回到copy_process()函数,继续看:
    if (atomic_read(&p->user->processes) >=
            p->signal-> rlim[RLIMIT_NPROC].rlim_cur) {
        if (!capable(CAP_SYS_ADMIN) && !capable(CAP_SYS_RESOURCE) &&
                p->user != &root_user)
            goto bad_fork_free;
    }

    atomic_inc(&p->user->__count);
    atomic_inc(&p->user->processes);
    get_group_info(p->group_info);
首先看前面的两个if,第一个if里面的rlim数组包含在task_sturct数组中。对进程占用的资源数做出限制,rlim[RLIMIT_NPROC]限制了改进程用户可以拥有的总进程数量,如果当前用户所拥有的进程数量超过了规定的最大拥有进程数量,在2.4内核中就直接goto bad_fork_free了。第2个if使用了capable()函数来对权限做出检查,检查是否有权对指定的资源进行操作,该函数返回0则代表无权操作。该函数的定义在linux/capability.h中,其中包含了与之相对应的权限列表。
在task_struct结构中有一个指针user,该指针指向一个user_struct结构,一个用户的多个进程可以通过user指针共享该用户的资源信息,该结构定义在include/linux/sched.h中:
struct user_struct {
    atomic_t __count;    /*统计用户拥有进程数量的计数器 */
    atomic_t processes;    /*统计用户拥有进程数 */
    atomic_t files;        /* 统计用户打开的文件数 */
    atomic_t sigpending;    /* 统计用户拥有的信号 */
#ifdef CONFIG_INOTIFY_USER
    atomic_t inotify_watches; /* How many inotify watches does this user have? */
    atomic_t inotify_devs;    /* How many inotify devs does this user have opened? */
#endif
    /* protected by mq_lock    */
    unsigned long mq_bytes;    /* How many bytes can be allocated to mqueue? */
    unsigned long locked_shm; /* How many pages of mlocked shm ? */

#ifdef CONFIG_KEYS
    struct key *uid_keyring;    /* UID specific keyring */
    struct key *session_keyring;    /* UID's default session keyring */
#endif

    /* Hash table maintenance information */
    struct list_head uidhash_list;
    uid_t uid;
};
既然新创建了一个进程,自然要更新该用户的user_struct结构,累加相应的计数器,这个工作就由atomic_inc()函数完成,atomic_inc函数定义在include/asm-blackfin/atomic.h中:
static __inline__ void atomic_inc(volatile atomic_t * v)

* [任务]
照原样抄录节选中从“#ifdef CONFIG_KEYS”到“atomic_t * v)”的这一段。 作答时只依据这段节选。

* [存储数据]
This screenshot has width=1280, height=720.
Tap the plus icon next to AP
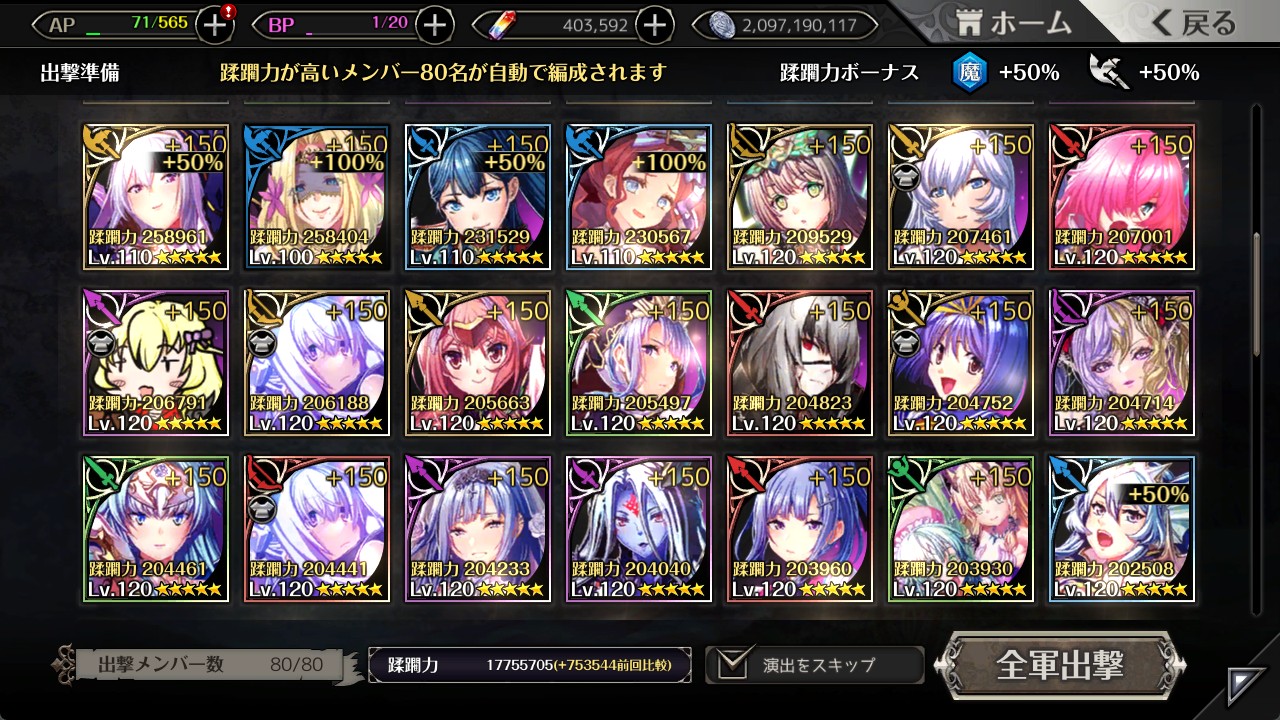click(x=215, y=25)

* [参考答案]
#ifdef CONFIG_KEYS
    struct key *uid_keyring;    /* UID specific keyring */
    struct key *session_keyring;    /* UID's default session keyring */
#endif

    /* Hash table maintenance information */
    struct list_head uidhash_list;
    uid_t uid;
};
既然新创建了一个进程,自然要更新该用户的user_struct结构,累加相应的计数器,这个工作就由atomic_inc()函数完成,atomic_inc函数定义在include/asm-blackfin/atomic.h中:
static __inline__ void atomic_inc(volatile atomic_t * v)